Ich würde sie hingegen nicht als erste Wahl für Paare nennen, die praktische Organisation suchen. Wenn eure wichtigste Frage lautet, wer einkauft, wann der nächste Termin ist oder welche Aufgaben noch offen sind, braucht ihr ein anderes Werkzeug. Ebenso sollten Nutzer, die möglichst wenige Widgets und Benachrichtigungen auf dem Smartphone möchten, den Mehrwert realistisch einschätzen.
Was ich bei der weiteren Entwicklung beobachten würde
Bei künftigen Aktualisierungen würde ich zuerst auf die Qualität des bestehenden Kerns achten. Für mich sind zuverlässige Erinnerungen und Widgets wichtiger als eine lange Liste neuer Funktionen. Eine zusätzliche Option ist nur dann wertvoll, wenn sie die tägliche Nutzung wirklich klarer oder persönlicher macht.
Spannend wäre außerdem, wie flexibel die App mit unterschiedlichen Beziehungsdaten umgeht. Nicht jedes Paar definiert den wichtigsten Tag gleich, und manche möchten mehrere Meilensteine berücksichtigen. Ob die Anwendung dabei übersichtlich bleibt, wird für die langfristige Nutzung entscheidend sein. Mehr Auswahl darf nicht dazu führen, dass der ursprüngliche schnelle Überblick verloren geht.

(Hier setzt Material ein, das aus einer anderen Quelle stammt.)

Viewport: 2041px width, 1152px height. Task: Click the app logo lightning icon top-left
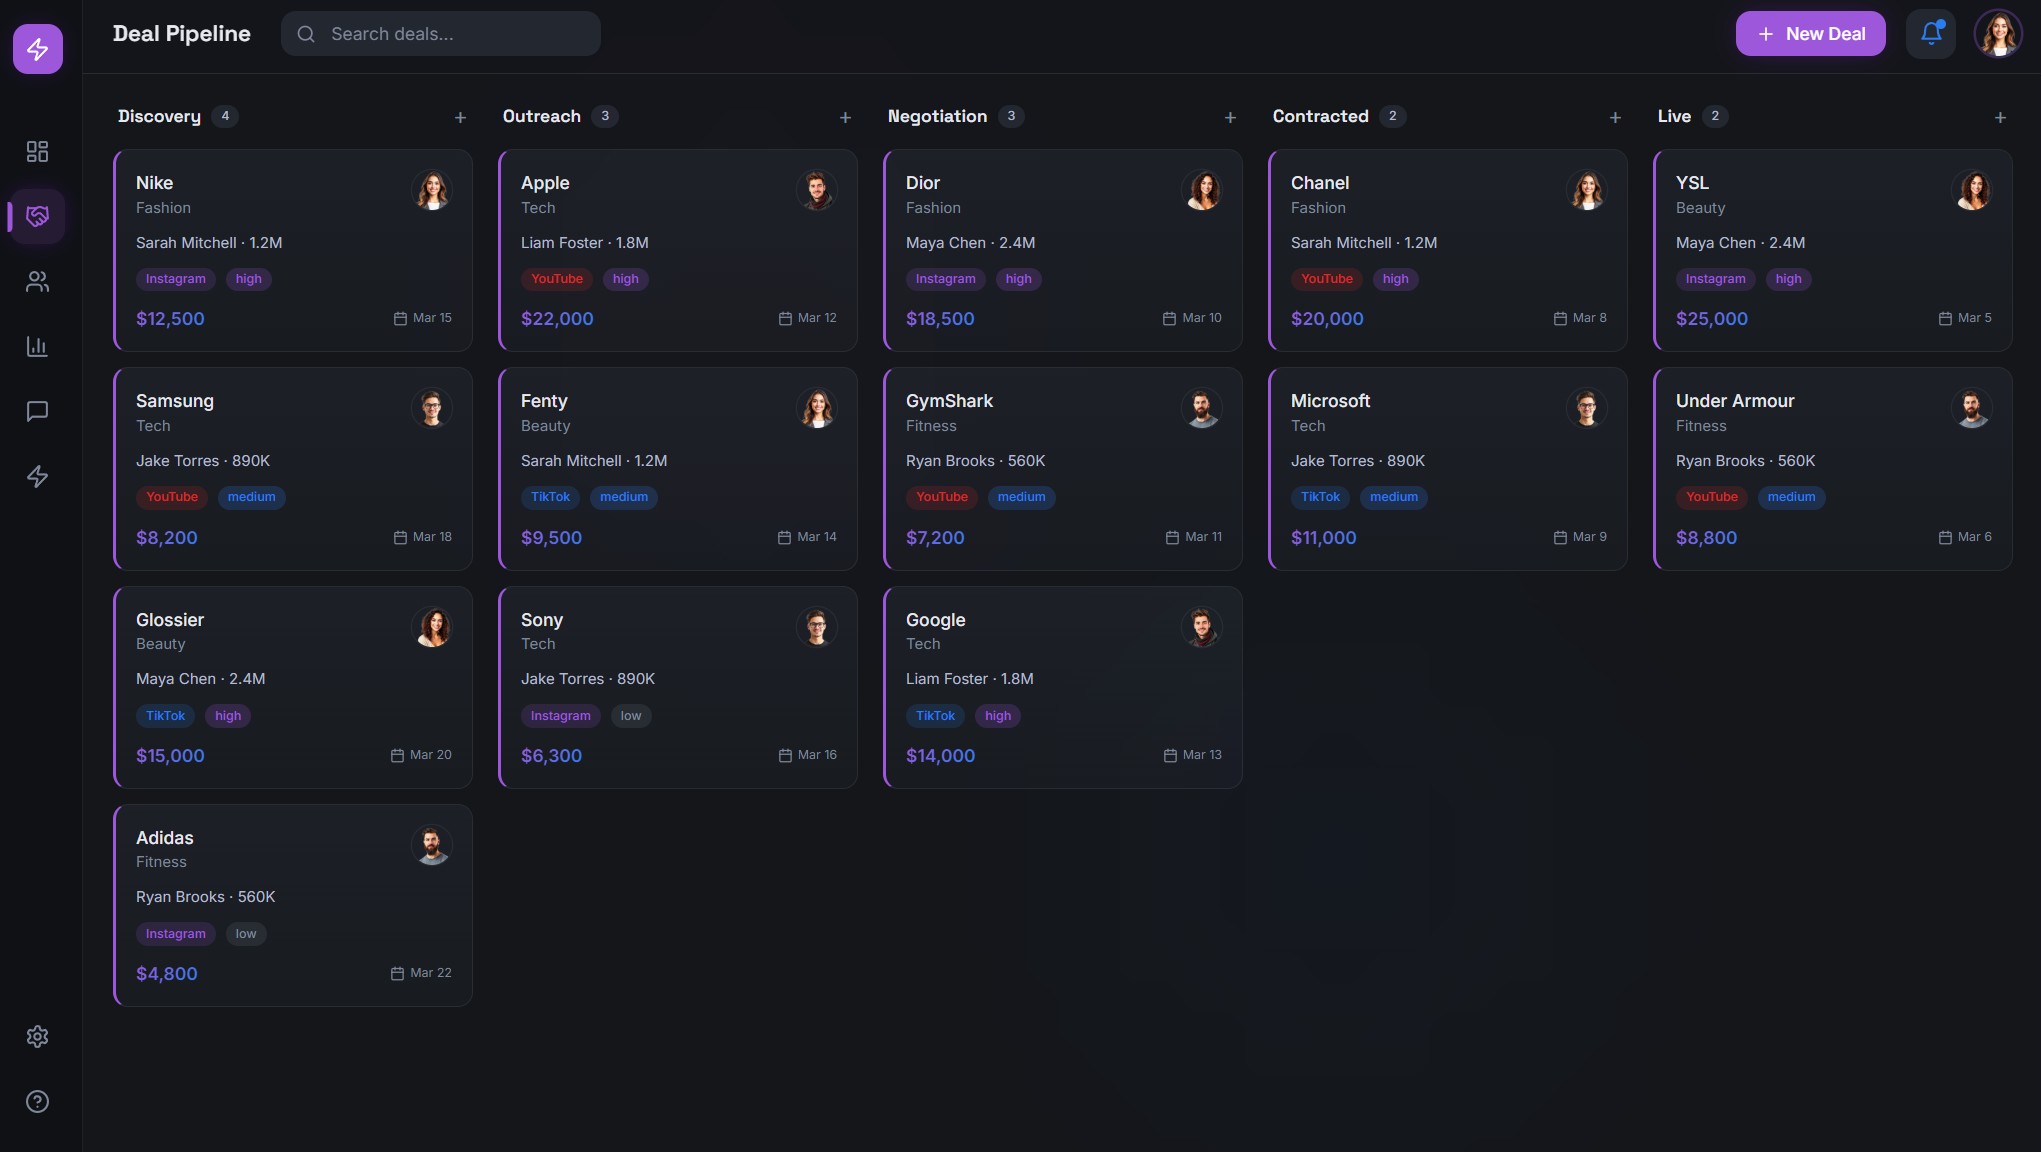(x=37, y=48)
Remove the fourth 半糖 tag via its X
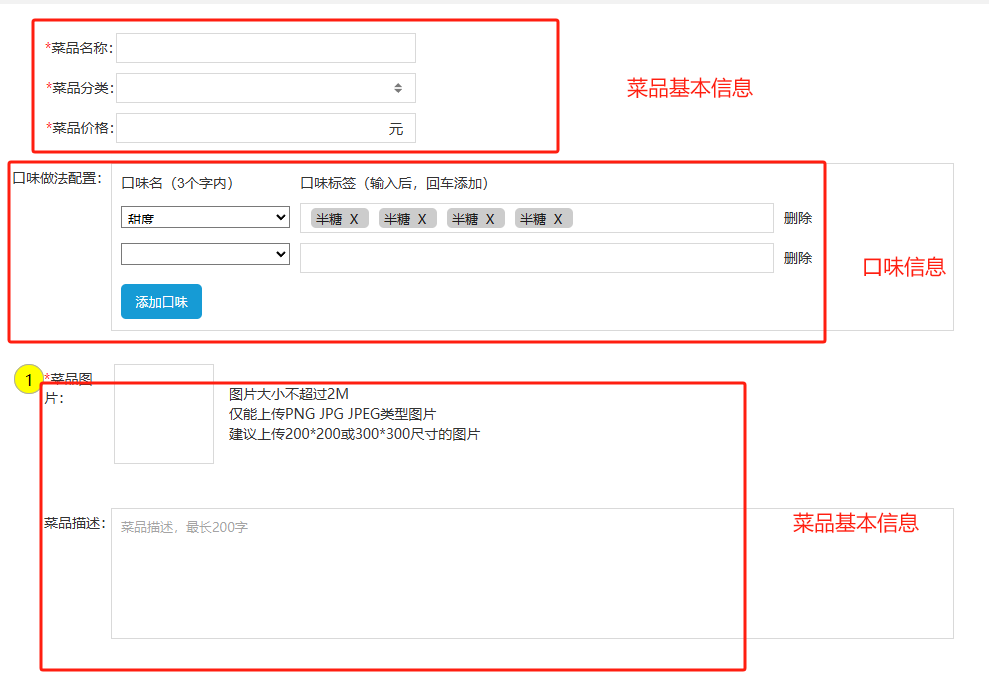Screen dimensions: 989x682 click(558, 219)
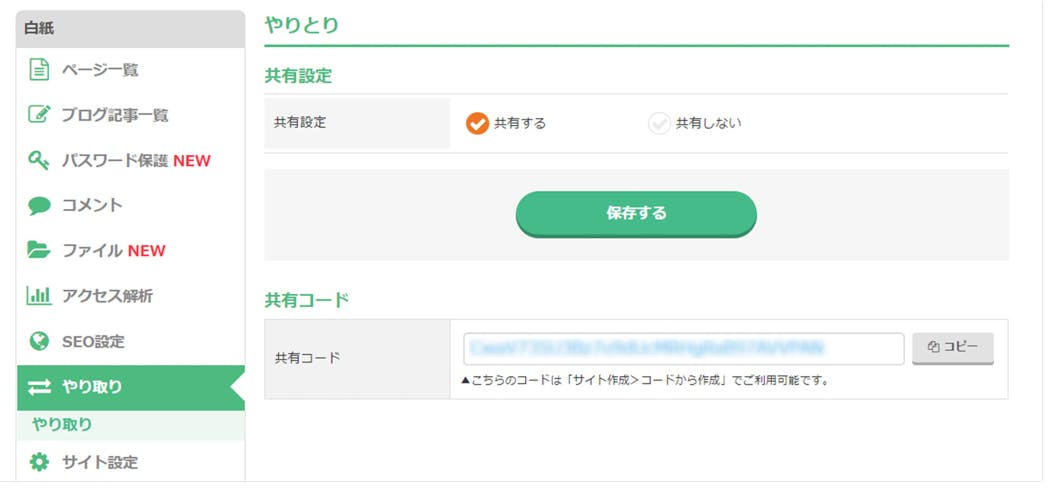Click the page list document icon
This screenshot has width=1059, height=497.
(39, 70)
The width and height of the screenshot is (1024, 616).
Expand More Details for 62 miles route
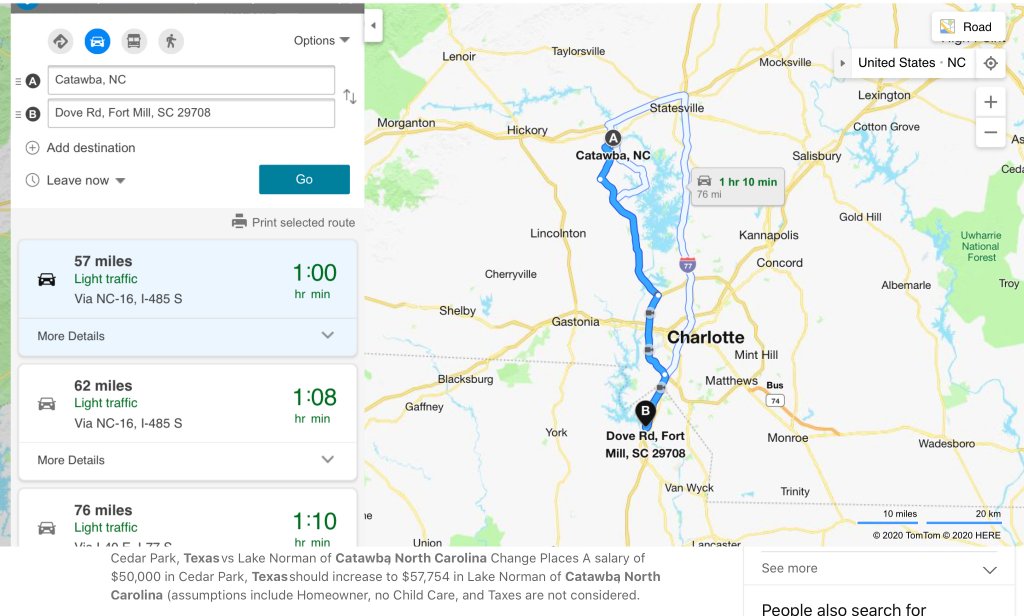187,460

Auch der Umgang mit kostenpflichtigen Erweiterungen verdient Aufmerksamkeit. Bei einer kostenlosen Lifestyle-App ist es verständlich, dass zusätzliche Funktionen über In-App-Käufe angeboten werden. Für mich sollte aber jederzeit klar bleiben, welcher Teil des Grundgedankens ohne Zahlung sinnvoll nutzbar ist und welchen konkreten Mehrwert ein Kauf bringt. Gerade bei einer persönlichen App wirkt Transparenz stärker als eine große Sammlung optionaler Extras.
Mein aktuelles Urteil fällt deshalb positiv, aber bewusst nüchtern aus. LoveDays: Beziehungsrechner ist keine umfassende Paarplattform, sondern ein kleiner, gezielter Begleiter für gemeinsame Zeit. Die Verbindung aus Zähler, Erinnerungen und Widgets macht die Idee im Alltag sichtbarer als ein gewöhnlicher Eintrag im Kalender. Gleichzeitig bleibt die App durch ihren engen Fokus begrenzt.
Wenn ihr genau nach diesem persönlichen Zeitanker sucht, würde ich den kostenlosen Download ausprobieren und die Einrichtung zunächst schlicht halten: ein bedeutungsvolles Datum, ein gut platziertes Widget und nur wirklich relevante Erinnerungen. So erkennt ihr schnell, ob die App euch im Alltag Freude macht. Wer dagegen Planung, Kommunikation oder ein ausführliches Archiv erwartet, ist mit einer klassischen Kalender-, Notiz- oder Paar-App besser bedient. Für die richtige Zielgruppe ist LoveDays jedoch eine sympathische, leicht zugängliche Ergänzung mit erkennbarem Raum für weitere Reife.